BARRY Jacques - Sans titre

Estampe, s. d., H. 70 x L. 100 cm
N° VII/VIII
Collection : GAC
Numéro d'inventaire : GD.2016.24
Don de M. Jacques Barry.

J'ai trop de succès, je suis déjà empruntée ! Bientôt de retour...


Jacques Barry, né en 1943, vit et travaille à Saint-Étienne (42) et Paris. De 1972 à 2006, il fut enseignant à l'école des Beaux-Arts de Saint-Étienne sans pour autant négliger son travail de peintre. L'oeuvre de Jacques Barry s'articule autour de signes très épurés s'approchant des pictogrammes (images simplifiées). Telle l'esquisse, cette peinture cherche à aller au plus simple, à la forme minimale mais suffisante pour être aisément reconnaissable par tous.

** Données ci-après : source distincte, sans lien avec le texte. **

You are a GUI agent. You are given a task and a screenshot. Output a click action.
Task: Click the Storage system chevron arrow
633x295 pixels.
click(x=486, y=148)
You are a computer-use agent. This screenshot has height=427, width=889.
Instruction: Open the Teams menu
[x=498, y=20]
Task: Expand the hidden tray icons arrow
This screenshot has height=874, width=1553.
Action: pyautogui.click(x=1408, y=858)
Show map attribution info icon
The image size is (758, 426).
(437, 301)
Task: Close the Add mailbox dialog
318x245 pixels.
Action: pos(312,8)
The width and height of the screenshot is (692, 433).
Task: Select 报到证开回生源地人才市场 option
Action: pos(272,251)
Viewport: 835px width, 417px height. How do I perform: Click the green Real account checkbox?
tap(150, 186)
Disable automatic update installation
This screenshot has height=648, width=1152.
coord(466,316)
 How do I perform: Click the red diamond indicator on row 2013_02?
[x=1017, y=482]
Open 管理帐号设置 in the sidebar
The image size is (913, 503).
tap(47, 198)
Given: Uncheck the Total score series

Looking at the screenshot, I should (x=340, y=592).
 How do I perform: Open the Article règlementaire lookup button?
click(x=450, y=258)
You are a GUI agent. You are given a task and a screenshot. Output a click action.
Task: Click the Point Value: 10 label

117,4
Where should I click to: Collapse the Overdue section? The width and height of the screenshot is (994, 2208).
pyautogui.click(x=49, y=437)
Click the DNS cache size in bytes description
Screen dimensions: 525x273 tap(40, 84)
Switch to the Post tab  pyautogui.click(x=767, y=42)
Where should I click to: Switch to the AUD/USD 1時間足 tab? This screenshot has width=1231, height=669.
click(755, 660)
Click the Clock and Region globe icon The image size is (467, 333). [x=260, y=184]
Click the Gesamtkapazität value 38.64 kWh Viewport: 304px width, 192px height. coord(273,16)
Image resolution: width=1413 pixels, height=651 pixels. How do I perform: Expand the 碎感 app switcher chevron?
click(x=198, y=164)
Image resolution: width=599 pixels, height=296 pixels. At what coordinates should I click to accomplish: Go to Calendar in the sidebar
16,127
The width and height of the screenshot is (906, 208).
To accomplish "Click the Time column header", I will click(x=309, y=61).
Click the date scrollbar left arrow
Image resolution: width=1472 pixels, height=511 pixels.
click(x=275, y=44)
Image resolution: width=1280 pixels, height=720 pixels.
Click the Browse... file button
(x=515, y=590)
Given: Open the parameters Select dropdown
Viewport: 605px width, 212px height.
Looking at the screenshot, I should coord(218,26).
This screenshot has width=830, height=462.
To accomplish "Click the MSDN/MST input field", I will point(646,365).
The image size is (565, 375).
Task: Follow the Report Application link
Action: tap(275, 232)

Le geste et les coups de pinceau sont vifs. Jacques Barry oblige le spectateur à se demander si ce qu'il voit est bien ce qu'il voit. Préoccupé par des questions de forme avant tout, il recherche un langage direct avec une peinture sans fioritures, débarrassée du poids des « impératifs historiques(1) ».

(1) Dès ses débuts, Jacques Barry se détache des courants majoritaires tels la Figuration narrative, Supports-Surfaces et B.M.P.T. Il aborde la peinture muni du seul désir de faire du neuf et de mettre en place son propre langage. Il ne veut être ni un « suiveur » ni un « suivi ». Il ne veut pas d'un sujet comme le nu qui participe encore à une tradition picturale.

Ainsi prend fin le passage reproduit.